For months Michigan Republicans had feared that the G.O.P. nomination for U.S. Senator might go to rabble-rousing Gerald L. K. Smith, onetime Huey Long lieutenant. But last week Judge Homer Ferguson, a great & good citizen, finished the job of cleaning out Detroit's rackets and allowed himself to be drafted.

Boob-Thumper. Those who were surprised by Gerald Smith's audacious bid for the nomination do not know Gerald Smith. Huey Long called him a better rabble-rouser than himself, a tribute which pleased Gerald Smith as much as H. L. Mencken's appraisal of him as the "champion boob-thumper of all epochs."

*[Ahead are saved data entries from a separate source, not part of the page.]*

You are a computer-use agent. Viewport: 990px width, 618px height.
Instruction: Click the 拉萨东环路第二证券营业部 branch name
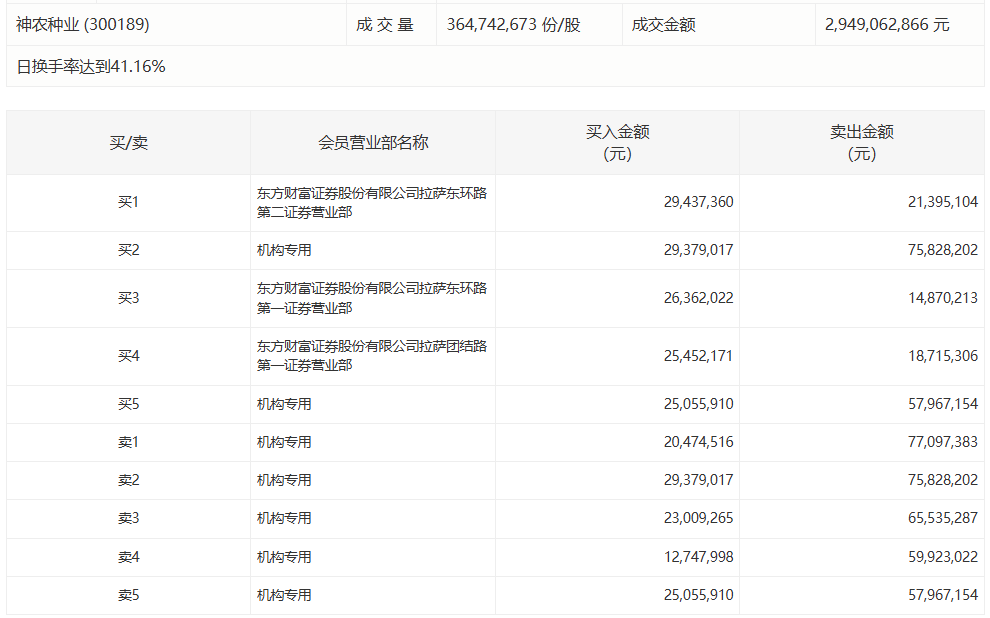372,203
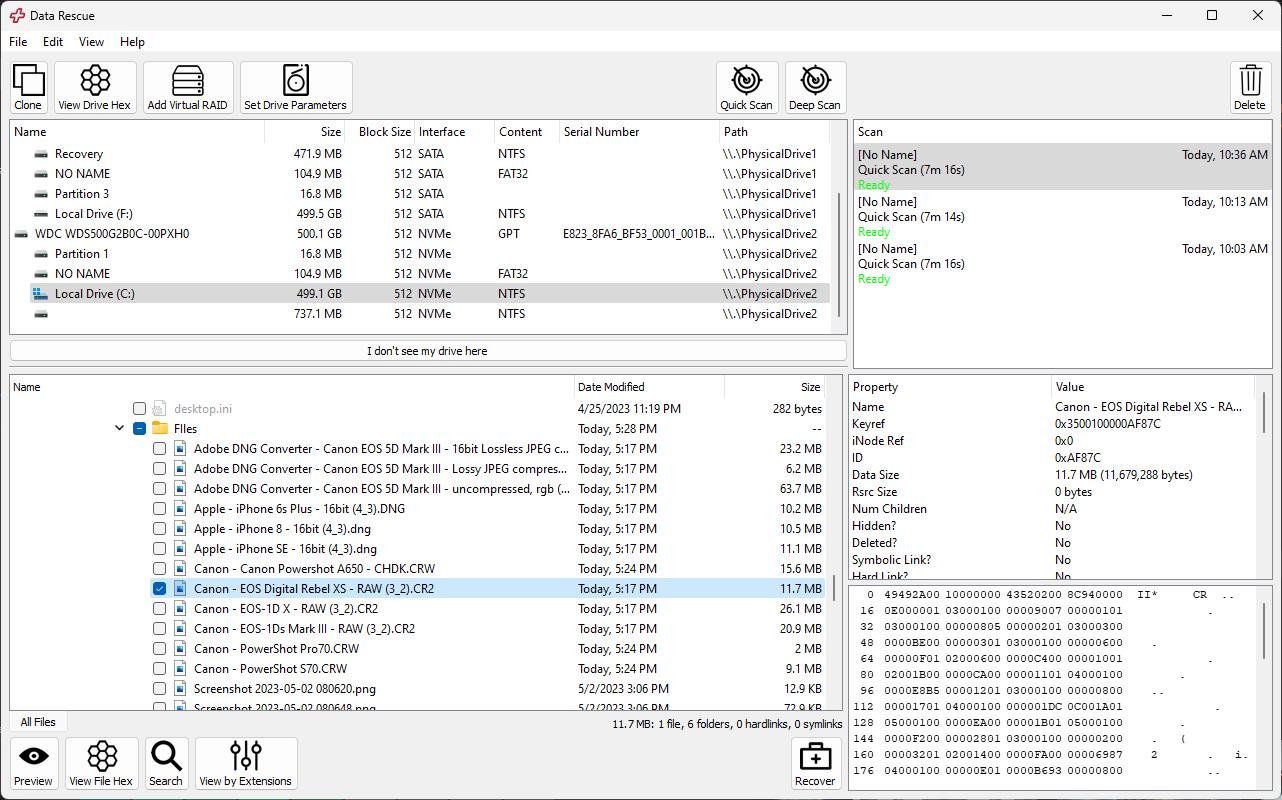Switch to the All Files tab
The image size is (1282, 800).
(37, 721)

Worker. Republican leaders needed a strong man to head off Gerald Smith. They found him in mild-mannered, hardworking Judge Ferguson. In three years, working as a one-man grand jury, silver-haired Judge Ferguson had mopped up gambling and vice rackets with an annual take of $20,000,000, had sent nearly a dozen city officials and scores of bribe-taking policemen to jail (TIME, June 1). He talked little about democracy, tried his best to make it work.

If incorruptible Judge Ferguson beats off the threat of Gerald Smith, he will come up against a worthy opponent in November: rugged, independent Democratic Senator Prentiss M. Brown. Michigan will probably be one of the few States with two meritorous candidates for the Senate.